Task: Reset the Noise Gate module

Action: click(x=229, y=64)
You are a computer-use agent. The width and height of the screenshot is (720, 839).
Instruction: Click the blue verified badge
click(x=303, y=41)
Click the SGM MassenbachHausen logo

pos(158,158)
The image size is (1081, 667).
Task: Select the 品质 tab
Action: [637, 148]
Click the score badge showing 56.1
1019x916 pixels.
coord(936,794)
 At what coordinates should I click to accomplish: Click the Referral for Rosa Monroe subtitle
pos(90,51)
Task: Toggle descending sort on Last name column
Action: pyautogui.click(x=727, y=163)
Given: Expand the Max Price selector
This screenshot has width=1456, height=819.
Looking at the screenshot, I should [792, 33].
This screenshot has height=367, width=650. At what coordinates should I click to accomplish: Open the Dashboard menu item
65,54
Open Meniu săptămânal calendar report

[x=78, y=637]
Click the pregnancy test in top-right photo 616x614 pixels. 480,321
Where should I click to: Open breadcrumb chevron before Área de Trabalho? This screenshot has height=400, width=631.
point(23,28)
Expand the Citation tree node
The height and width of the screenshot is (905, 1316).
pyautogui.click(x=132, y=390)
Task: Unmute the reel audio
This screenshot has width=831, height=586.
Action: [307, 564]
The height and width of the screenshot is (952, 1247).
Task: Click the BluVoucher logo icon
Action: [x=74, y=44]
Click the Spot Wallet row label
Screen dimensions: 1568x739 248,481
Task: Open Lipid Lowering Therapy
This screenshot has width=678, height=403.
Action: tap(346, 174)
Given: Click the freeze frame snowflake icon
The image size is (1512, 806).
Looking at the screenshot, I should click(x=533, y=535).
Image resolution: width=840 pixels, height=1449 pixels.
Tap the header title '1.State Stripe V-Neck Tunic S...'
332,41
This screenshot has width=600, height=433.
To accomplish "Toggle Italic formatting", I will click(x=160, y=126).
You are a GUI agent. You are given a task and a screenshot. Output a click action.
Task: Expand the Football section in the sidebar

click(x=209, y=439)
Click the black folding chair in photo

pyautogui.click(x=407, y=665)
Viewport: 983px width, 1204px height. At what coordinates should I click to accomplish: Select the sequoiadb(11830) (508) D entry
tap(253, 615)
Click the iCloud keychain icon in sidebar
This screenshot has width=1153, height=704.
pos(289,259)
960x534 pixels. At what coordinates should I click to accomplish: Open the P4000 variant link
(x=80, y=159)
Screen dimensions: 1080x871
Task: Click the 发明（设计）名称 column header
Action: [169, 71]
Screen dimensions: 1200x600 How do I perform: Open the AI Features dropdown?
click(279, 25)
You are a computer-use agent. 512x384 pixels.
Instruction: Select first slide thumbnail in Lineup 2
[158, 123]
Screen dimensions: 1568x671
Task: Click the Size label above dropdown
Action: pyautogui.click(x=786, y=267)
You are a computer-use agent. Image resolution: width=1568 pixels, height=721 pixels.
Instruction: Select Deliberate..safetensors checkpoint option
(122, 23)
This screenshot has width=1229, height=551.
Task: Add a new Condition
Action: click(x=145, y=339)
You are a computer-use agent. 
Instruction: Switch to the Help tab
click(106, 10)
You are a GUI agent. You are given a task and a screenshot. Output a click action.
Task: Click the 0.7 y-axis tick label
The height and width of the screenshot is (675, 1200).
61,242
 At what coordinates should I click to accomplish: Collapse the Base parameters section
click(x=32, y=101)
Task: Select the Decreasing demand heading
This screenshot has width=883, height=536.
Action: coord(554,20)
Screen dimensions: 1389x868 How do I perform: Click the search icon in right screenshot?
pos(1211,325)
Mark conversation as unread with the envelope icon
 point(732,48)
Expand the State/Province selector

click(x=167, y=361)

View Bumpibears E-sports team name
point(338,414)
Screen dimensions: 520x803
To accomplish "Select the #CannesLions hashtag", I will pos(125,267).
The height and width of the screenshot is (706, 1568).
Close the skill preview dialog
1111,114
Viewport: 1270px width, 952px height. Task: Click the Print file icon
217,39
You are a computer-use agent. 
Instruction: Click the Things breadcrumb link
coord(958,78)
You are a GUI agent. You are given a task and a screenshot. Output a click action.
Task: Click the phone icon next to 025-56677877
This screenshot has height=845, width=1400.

## Exercise prompt
Update the records above by replacing "snowflake" with "asterisk" and leaving everything else unchanged.

## Result for this exercise
Task: Reset the Noise Gate module

Action: click(x=229, y=64)
You are a computer-use agent. The width and height of the screenshot is (720, 839).
Instruction: Click the blue verified badge
click(x=303, y=41)
Click the SGM MassenbachHausen logo

pos(158,158)
The image size is (1081, 667).
Task: Select the 品质 tab
Action: [637, 148]
Click the score badge showing 56.1
1019x916 pixels.
coord(936,794)
 At what coordinates should I click to accomplish: Click the Referral for Rosa Monroe subtitle
pos(90,51)
Task: Toggle descending sort on Last name column
Action: pyautogui.click(x=727, y=163)
Given: Expand the Max Price selector
This screenshot has width=1456, height=819.
Looking at the screenshot, I should [792, 33].
This screenshot has height=367, width=650. At what coordinates should I click to accomplish: Open the Dashboard menu item
65,54
Open Meniu săptămânal calendar report

[x=78, y=637]
Click the pregnancy test in top-right photo 616x614 pixels. 480,321
Where should I click to: Open breadcrumb chevron before Área de Trabalho? This screenshot has height=400, width=631.
point(23,28)
Expand the Citation tree node
The height and width of the screenshot is (905, 1316).
pyautogui.click(x=132, y=390)
Task: Unmute the reel audio
This screenshot has width=831, height=586.
Action: [307, 564]
The height and width of the screenshot is (952, 1247).
Task: Click the BluVoucher logo icon
Action: [x=74, y=44]
Click the Spot Wallet row label
Screen dimensions: 1568x739 248,481
Task: Open Lipid Lowering Therapy
This screenshot has width=678, height=403.
Action: tap(346, 174)
Given: Click the freeze frame asterisk icon
The image size is (1512, 806).
Looking at the screenshot, I should click(x=533, y=535).
Image resolution: width=840 pixels, height=1449 pixels.
Tap the header title '1.State Stripe V-Neck Tunic S...'
332,41
This screenshot has width=600, height=433.
To accomplish "Toggle Italic formatting", I will click(x=160, y=126).
You are a GUI agent. You are given a task and a screenshot. Output a click action.
Task: Expand the Football section in the sidebar

click(x=209, y=439)
Click the black folding chair in photo

pyautogui.click(x=407, y=665)
Viewport: 983px width, 1204px height. At what coordinates should I click to accomplish: Select the sequoiadb(11830) (508) D entry
tap(253, 615)
Click the iCloud keychain icon in sidebar
This screenshot has width=1153, height=704.
pos(289,259)
960x534 pixels. At what coordinates should I click to accomplish: Open the P4000 variant link
(x=80, y=159)
Screen dimensions: 1080x871
Task: Click the 发明（设计）名称 column header
Action: [169, 71]
Screen dimensions: 1200x600 How do I perform: Open the AI Features dropdown?
click(279, 25)
You are a computer-use agent. 512x384 pixels.
Instruction: Select first slide thumbnail in Lineup 2
[158, 123]
Screen dimensions: 1568x671
Task: Click the Size label above dropdown
Action: pyautogui.click(x=786, y=267)
You are a computer-use agent. Image resolution: width=1568 pixels, height=721 pixels.
Instruction: Select Deliberate..safetensors checkpoint option
(122, 23)
This screenshot has width=1229, height=551.
Task: Add a new Condition
Action: click(x=145, y=339)
You are a computer-use agent. 
Instruction: Switch to the Help tab
click(106, 10)
You are a GUI agent. You are given a task and a screenshot. Output a click action.
Task: Click the 0.7 y-axis tick label
The height and width of the screenshot is (675, 1200).
61,242
 At what coordinates should I click to accomplish: Collapse the Base parameters section
click(x=32, y=101)
Task: Select the Decreasing demand heading
This screenshot has width=883, height=536.
Action: coord(554,20)
Screen dimensions: 1389x868 How do I perform: Click the search icon in right screenshot?
pos(1211,325)
Mark conversation as unread with the envelope icon
 point(732,48)
Expand the State/Province selector

click(x=167, y=361)

View Bumpibears E-sports team name
point(338,414)
Screen dimensions: 520x803
To accomplish "Select the #CannesLions hashtag", I will pos(125,267).
The height and width of the screenshot is (706, 1568).
Close the skill preview dialog
1111,114
Viewport: 1270px width, 952px height. Task: Click the Print file icon
217,39
You are a computer-use agent. 
Instruction: Click the Things breadcrumb link
coord(958,78)
You are a GUI agent. You are given a task and a screenshot. Output a click action.
Task: Click the phone icon next to 025-56677877
This screenshot has height=845, width=1400.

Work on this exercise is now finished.